TASK DESCRIPTION: Note each line in the data below that holds "profile", and copy it.

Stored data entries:

--- START ---

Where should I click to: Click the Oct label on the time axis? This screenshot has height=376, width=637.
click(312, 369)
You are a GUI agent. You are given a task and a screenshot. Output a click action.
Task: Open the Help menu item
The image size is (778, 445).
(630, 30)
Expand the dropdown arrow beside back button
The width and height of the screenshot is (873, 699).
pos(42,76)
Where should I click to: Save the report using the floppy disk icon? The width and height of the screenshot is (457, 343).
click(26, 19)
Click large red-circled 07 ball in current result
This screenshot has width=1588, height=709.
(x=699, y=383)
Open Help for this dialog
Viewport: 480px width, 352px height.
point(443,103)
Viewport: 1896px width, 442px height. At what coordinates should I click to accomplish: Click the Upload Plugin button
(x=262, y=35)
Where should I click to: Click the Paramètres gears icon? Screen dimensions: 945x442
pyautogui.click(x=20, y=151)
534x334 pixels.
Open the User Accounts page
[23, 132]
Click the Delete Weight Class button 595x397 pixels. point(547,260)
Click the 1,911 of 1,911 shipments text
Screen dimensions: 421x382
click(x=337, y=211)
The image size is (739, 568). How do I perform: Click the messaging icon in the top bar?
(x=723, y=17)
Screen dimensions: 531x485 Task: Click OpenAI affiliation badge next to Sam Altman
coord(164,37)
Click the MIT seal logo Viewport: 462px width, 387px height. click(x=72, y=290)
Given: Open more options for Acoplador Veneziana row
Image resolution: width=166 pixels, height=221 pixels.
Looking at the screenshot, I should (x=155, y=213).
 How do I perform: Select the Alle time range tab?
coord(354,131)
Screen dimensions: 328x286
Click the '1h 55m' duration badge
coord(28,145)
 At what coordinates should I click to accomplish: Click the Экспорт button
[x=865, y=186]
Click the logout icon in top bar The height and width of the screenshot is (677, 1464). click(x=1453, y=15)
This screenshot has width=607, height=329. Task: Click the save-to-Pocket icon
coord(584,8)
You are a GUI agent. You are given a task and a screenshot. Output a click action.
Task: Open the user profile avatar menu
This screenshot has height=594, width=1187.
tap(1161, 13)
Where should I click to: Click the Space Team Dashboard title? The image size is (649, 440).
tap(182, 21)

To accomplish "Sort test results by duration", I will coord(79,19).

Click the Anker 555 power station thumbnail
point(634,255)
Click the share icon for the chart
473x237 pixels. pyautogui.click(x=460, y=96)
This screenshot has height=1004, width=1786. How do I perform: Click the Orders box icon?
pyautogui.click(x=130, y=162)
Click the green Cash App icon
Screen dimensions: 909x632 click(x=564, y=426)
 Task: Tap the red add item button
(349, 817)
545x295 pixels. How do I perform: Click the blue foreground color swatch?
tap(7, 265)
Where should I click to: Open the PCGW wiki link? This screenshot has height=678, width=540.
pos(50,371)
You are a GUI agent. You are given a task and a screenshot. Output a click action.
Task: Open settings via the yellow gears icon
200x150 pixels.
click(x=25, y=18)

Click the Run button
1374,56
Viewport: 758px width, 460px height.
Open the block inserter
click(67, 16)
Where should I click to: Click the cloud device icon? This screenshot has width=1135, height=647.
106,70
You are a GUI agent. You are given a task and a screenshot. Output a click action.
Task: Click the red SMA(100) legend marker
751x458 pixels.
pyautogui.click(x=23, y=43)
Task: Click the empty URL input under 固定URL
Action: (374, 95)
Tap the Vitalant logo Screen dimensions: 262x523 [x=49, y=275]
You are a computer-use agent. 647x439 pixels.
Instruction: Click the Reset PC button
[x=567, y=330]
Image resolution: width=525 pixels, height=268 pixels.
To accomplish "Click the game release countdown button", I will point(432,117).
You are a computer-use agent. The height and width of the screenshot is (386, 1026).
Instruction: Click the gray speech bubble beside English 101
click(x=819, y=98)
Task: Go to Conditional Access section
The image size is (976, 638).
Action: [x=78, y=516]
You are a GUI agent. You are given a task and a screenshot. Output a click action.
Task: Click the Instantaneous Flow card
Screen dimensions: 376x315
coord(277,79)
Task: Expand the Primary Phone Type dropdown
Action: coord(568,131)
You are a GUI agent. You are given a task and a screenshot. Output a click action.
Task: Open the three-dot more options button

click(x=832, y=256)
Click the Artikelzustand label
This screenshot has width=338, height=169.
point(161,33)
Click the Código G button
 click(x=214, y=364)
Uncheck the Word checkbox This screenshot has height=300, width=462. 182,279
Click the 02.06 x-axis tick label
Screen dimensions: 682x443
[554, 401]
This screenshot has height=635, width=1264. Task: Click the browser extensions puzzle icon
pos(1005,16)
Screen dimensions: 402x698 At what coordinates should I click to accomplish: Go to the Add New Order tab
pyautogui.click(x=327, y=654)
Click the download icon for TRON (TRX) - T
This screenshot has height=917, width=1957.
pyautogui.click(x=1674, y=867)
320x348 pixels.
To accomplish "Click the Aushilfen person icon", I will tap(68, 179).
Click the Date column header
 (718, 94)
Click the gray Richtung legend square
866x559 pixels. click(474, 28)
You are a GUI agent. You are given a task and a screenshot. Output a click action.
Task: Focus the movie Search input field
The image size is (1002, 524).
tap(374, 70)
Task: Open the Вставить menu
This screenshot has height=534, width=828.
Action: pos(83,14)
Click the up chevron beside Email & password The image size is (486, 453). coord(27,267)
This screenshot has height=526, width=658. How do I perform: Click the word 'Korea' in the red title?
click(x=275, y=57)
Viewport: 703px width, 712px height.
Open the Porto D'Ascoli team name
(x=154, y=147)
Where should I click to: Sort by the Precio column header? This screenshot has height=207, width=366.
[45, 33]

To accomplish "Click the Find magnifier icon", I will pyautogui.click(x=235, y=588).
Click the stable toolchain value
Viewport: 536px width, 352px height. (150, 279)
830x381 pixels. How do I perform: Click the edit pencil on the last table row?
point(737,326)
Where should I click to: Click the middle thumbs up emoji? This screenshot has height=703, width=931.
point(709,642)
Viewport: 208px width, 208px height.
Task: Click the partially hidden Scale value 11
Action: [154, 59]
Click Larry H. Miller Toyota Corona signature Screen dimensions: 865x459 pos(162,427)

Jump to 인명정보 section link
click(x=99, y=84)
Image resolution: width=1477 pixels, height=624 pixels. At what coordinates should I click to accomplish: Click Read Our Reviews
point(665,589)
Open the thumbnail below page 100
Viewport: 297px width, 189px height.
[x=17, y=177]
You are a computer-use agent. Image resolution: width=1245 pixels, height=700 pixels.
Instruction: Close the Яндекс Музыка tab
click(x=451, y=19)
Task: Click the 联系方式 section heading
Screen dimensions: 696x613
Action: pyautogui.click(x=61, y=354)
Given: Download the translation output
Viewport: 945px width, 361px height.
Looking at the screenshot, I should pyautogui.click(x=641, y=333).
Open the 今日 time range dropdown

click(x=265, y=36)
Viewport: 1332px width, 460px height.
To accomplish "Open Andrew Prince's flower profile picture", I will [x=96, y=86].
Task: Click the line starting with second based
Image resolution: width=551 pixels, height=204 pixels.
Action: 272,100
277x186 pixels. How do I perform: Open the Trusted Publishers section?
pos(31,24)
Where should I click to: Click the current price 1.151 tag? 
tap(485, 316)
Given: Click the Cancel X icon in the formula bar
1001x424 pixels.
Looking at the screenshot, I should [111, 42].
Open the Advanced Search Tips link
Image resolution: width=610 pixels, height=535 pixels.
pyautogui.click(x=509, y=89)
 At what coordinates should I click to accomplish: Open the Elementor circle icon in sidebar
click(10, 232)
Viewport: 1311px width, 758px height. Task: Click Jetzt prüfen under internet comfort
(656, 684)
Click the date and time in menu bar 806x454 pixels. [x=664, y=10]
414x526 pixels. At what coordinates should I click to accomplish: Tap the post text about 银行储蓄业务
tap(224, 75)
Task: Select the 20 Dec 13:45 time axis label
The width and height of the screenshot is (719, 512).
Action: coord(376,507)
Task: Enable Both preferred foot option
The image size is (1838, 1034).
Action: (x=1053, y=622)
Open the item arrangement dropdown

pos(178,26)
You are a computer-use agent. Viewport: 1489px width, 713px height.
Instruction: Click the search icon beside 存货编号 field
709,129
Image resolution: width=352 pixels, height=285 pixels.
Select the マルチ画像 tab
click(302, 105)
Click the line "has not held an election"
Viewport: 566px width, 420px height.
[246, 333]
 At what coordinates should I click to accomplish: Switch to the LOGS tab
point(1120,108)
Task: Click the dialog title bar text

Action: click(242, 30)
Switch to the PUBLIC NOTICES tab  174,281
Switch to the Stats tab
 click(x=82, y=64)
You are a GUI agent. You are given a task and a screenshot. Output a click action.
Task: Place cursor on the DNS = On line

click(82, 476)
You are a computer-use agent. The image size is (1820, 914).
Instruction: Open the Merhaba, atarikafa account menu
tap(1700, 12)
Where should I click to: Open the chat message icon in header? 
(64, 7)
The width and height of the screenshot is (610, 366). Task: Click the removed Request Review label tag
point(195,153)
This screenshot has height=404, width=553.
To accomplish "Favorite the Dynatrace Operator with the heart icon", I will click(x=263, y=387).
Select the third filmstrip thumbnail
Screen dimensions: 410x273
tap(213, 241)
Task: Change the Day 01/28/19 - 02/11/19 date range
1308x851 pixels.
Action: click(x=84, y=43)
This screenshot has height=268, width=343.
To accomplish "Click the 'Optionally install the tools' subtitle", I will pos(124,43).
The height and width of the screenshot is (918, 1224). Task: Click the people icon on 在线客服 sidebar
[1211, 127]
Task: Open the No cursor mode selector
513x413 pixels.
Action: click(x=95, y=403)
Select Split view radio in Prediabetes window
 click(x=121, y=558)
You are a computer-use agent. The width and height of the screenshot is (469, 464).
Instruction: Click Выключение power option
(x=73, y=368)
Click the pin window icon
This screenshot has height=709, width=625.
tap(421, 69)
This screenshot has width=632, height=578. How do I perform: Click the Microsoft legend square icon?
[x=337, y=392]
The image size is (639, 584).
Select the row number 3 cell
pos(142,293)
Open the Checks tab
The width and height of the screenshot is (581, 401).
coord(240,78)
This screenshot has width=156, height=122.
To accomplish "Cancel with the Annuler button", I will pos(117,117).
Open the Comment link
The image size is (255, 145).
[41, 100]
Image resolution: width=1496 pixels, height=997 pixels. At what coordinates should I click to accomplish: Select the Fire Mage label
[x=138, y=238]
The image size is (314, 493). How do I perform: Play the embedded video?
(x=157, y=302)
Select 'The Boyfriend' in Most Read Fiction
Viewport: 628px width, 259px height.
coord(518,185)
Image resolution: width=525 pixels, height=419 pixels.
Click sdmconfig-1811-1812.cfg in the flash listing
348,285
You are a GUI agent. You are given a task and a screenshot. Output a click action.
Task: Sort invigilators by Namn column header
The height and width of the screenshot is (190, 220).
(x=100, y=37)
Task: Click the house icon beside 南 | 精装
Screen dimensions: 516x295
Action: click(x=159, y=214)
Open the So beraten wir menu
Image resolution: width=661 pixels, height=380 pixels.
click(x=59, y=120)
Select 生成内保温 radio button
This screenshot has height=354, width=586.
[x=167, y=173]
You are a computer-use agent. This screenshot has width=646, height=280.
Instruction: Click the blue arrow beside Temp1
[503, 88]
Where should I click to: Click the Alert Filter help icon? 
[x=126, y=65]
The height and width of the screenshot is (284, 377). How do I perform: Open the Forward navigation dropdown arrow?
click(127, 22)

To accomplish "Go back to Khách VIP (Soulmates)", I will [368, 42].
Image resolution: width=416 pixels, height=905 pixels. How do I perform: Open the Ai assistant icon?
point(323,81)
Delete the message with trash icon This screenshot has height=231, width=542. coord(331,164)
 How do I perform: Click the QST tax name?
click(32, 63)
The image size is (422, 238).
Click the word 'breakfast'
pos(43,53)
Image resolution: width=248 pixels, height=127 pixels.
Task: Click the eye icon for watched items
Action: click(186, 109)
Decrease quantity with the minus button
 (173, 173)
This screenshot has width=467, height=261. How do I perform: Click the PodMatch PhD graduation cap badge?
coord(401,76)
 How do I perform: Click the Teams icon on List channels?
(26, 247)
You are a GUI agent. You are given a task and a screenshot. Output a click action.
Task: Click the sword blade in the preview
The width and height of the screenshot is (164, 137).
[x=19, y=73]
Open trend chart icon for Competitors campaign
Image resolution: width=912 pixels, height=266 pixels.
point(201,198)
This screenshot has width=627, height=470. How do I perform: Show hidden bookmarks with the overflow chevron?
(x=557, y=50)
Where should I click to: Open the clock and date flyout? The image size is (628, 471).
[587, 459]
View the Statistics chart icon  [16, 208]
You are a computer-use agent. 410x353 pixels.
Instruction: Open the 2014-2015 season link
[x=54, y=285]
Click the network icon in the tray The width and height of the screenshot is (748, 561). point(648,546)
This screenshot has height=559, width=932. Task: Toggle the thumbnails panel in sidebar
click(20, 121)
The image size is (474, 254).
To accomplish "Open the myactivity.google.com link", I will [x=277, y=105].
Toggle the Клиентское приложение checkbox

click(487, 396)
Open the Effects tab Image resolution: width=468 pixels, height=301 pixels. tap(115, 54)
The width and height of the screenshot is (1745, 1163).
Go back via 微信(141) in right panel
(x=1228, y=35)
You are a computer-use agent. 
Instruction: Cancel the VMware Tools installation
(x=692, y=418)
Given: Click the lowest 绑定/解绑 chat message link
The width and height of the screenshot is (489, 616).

--- END ---

RESPONSE TO THIS EXERCISE:
Task: Open the user profile avatar menu
To accomplish "Open Andrew Prince's flower profile picture", I will [x=96, y=86].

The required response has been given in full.